When building pipelines, you will often use shared transform nodes between multiple outputs. This logic is typically recomputed once for each output. With checkpoints in Pipeline Builder, you can mark transform nodes as “checkpoints” to save intermediate results during your next build. Logic upstream of that checkpoint node will be computed only once for all of its shared outputs, saving compute resources and decreasing build times.
Checkpoints are only available in batch pipelines. Outputs must be in the same job group for checkpoint nodes to improve pipeline efficiency. Learn more about job groups in Pipeline Builder.
Below is an example pipeline that produces two outputs: Attachment
and Request
. The transform node Checkpoint
is shared between the two outputs. In this current state, the logic nodes Clean
and Checkpoint
would be computed twice, once for each output.
However, we want to only compute Clean
and Checkpoint
once for both outputs. To do this, right-click on Checkpoint
and select Mark as checkpoint.
A light blue badge will now appear in the top corner of the Checkpoint
node.
Now, add both outputs to the same job group to verify the checkpoint behavior. Right-click one of the outputs (Request
) to Assign job group. Choose New group to open the Build settings panel.
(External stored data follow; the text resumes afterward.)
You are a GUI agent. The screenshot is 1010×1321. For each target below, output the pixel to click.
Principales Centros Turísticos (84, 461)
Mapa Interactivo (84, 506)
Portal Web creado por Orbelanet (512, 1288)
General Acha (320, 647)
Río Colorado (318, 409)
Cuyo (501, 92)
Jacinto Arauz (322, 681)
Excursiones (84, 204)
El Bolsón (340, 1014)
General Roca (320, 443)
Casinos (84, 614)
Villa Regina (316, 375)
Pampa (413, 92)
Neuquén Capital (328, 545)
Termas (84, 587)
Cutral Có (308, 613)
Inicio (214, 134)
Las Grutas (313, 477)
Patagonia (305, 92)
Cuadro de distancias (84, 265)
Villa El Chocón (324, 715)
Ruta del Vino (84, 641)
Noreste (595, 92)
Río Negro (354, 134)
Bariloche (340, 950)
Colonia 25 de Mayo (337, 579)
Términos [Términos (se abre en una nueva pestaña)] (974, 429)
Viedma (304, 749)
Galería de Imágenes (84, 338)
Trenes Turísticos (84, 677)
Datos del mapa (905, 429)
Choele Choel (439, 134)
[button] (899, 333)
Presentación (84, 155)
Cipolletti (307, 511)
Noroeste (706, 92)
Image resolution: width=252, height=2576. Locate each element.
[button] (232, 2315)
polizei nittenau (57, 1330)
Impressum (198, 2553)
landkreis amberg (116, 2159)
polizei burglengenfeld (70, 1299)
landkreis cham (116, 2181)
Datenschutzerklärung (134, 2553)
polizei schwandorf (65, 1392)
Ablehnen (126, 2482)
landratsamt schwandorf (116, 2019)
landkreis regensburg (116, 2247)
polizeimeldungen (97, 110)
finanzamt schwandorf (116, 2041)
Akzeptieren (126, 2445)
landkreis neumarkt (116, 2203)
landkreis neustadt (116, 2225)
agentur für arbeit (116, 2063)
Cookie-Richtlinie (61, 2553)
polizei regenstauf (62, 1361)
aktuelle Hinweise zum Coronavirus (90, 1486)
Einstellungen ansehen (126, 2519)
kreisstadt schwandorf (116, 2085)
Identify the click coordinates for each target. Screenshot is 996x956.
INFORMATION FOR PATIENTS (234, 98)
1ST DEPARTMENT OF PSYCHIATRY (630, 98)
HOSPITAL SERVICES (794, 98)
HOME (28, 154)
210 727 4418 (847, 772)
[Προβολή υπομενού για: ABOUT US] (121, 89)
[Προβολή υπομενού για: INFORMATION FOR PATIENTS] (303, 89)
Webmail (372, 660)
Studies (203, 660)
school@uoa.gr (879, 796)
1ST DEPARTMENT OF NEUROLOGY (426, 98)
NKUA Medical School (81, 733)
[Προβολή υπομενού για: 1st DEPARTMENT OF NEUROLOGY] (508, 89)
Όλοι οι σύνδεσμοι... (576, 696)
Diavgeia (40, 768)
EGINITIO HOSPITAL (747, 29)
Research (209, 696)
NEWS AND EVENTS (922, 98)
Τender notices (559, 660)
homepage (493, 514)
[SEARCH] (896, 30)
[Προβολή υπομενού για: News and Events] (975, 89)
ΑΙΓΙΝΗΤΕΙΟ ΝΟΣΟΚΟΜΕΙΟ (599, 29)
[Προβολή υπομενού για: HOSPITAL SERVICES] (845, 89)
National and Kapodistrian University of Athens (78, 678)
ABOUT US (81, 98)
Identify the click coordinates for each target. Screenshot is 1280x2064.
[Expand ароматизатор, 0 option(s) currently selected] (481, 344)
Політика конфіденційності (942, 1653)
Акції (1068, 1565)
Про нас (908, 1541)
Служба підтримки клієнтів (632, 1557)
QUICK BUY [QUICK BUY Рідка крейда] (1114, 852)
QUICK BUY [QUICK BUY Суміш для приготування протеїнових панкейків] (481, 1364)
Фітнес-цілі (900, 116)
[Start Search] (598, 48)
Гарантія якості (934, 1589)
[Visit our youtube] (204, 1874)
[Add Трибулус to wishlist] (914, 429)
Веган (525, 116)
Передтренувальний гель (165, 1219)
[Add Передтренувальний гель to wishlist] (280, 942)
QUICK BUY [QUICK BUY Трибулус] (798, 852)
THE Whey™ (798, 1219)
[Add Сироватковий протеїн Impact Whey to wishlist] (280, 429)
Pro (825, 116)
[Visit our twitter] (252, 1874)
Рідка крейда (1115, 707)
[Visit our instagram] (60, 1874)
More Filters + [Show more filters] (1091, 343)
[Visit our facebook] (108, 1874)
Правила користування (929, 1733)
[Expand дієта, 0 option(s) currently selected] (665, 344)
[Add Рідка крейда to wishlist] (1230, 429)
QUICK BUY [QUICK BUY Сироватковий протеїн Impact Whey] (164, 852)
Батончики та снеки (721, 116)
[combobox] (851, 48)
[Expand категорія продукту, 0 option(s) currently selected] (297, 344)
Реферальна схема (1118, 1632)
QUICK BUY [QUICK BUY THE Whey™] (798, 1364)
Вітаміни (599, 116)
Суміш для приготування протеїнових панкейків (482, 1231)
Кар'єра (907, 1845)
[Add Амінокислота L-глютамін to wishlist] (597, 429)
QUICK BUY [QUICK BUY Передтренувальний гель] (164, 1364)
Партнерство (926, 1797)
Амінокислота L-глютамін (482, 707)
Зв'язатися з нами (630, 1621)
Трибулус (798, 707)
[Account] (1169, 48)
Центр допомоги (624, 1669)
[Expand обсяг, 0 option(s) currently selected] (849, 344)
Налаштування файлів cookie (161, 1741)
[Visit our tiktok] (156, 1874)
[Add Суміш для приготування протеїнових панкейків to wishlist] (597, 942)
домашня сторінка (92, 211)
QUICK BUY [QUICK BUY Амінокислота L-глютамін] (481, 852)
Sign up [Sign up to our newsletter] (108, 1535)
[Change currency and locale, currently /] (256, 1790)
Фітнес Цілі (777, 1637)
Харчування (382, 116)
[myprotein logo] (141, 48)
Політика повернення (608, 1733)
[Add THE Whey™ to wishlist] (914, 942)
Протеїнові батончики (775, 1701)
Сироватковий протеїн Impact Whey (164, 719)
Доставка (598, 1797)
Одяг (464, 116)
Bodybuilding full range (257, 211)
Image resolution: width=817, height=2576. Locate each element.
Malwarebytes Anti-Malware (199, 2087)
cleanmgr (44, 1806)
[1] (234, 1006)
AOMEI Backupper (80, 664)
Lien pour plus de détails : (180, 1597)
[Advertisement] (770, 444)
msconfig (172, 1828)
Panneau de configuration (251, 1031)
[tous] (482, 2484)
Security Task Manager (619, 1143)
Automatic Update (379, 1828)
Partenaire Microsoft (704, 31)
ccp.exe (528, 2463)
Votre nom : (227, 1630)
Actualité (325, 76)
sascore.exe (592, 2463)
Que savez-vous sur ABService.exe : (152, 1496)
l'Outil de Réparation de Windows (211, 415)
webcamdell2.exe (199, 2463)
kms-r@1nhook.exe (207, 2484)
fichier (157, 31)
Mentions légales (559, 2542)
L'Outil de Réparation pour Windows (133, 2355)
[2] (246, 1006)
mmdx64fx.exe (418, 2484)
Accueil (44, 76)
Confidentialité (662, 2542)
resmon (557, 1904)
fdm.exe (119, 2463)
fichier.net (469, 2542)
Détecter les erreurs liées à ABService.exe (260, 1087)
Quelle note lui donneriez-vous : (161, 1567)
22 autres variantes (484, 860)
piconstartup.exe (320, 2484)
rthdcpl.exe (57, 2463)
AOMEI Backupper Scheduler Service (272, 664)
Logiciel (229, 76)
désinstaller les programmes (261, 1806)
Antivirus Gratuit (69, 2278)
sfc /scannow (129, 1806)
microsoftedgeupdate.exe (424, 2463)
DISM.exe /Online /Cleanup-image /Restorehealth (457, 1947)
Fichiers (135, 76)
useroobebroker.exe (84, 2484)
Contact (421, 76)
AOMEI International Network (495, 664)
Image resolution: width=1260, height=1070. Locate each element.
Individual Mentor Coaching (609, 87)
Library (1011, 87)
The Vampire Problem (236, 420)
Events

Since the datasets are in different job groupings by default, the checkpoint will be recomputed for each output, negating any benefits. To fix this, add the other output (Attachment
) to the same job group by selecting the output, and then selecting Add to group... at the bottom of the panel.
Learn more about configuring nodes in Pipeline Builder with color groups and job groups.
Checkpoints push the entire result of a transform to storage, such as the Hadoop Distributed File System (HDFS). For example, if you checkpoint a join, the entire result of the join will be output to storage. This can result in a large amount of data being stored, even if the dataset output is small.